During a discussion of aging and the accomplishments of life with my daughter, Monica, and her husband, Troy, in one of those rare moments of introspection, I made an off-hand remark that actually brought tears to my daughter’s eyes. No, not of sorrow or pity. No, I made her laugh so hard she almost wet her pants. It wasn't on purpose, just one of those deep revelations that your kids simply don't expect. Somehow they just can't imagine us when we were young.
We were talking over a glass of wine about what we've done and seen and where we've been and still want to go, among other things that floated light-heartedly through and around the conversation. I mentioned that perhaps the biggest disappointment I had growing up was when I found out penguins weren't as big as I thought. Monica doubled over in laughter at my profound announcement. Really, I was terribly disappointed when I found out penguins are actually quite small. After the laughter subsided and Monica finally caught her breath, we all refreshed our wine and the discussion moved on to other things, all in all a fun evening.
Penguins fascinated me. They were so brave and devoted to the families they protected between their webbed feet in those horrible Antarctic storms. I thought they were huge birds standing there in those incredibly strong winds. They were always shown standing in unison, looking regal in their black and white colors that everyone said looked like formal wear. Of course, I had no idea what formal wear was, but they looked so massive and strong. And big.
When I was growing up, in the pre-information age, visual data was transferred or delivered primarily by books and magazines. Movies were black and white, at least on our television, anyway, and the world's mysteries were still cloaked in misinformation. The Everglades was a foreboding, terrifying place, and bobcats and wolves ate people. All snakes were dangerous – some of them could even swallow you whole in one gulp or kill you by spitting in your eye– and monsters still roamed the earth in undiscovered places.
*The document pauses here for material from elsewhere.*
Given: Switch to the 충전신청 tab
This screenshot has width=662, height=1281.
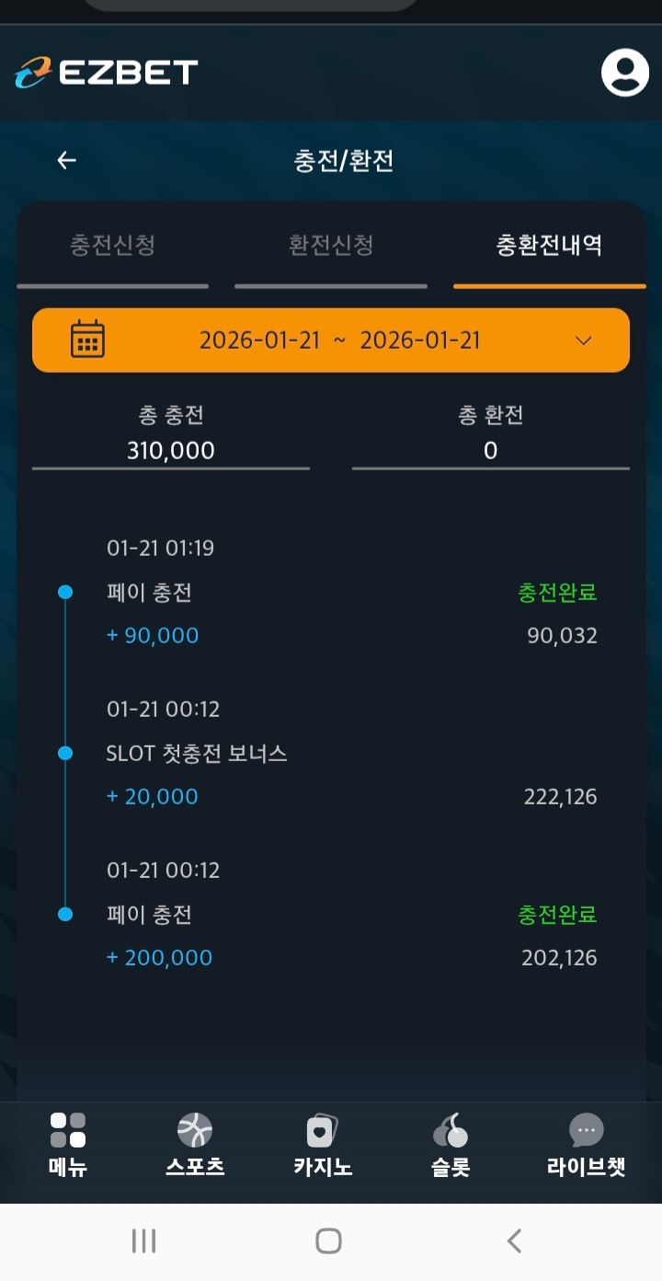Looking at the screenshot, I should [112, 246].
We were in the National Zoo in Washington, DC, in the early fifties with my great aunt, Emma Cornes, when I was eight or nine years old. She specifically took us to the penguin house to see the penguins. I was stunned at the little black and white birds zipping around the dirty water tank, no way could those be my penguins! Where are the big ones? Like the ones in the books, and on television?
This Christmas, my present from Monica was a huge, cardboard box. Yep! I got a penguin. As big as any I could have imagined when I was eight years old. I call him Petey, and he now wears a t-shirt that says “Stay Cool.” The T-shirt is now adorned with all the cap-pins I've accumulated from our camping trips, It's a good thing he isn't a little bird, I wouldn't have room for all the pins.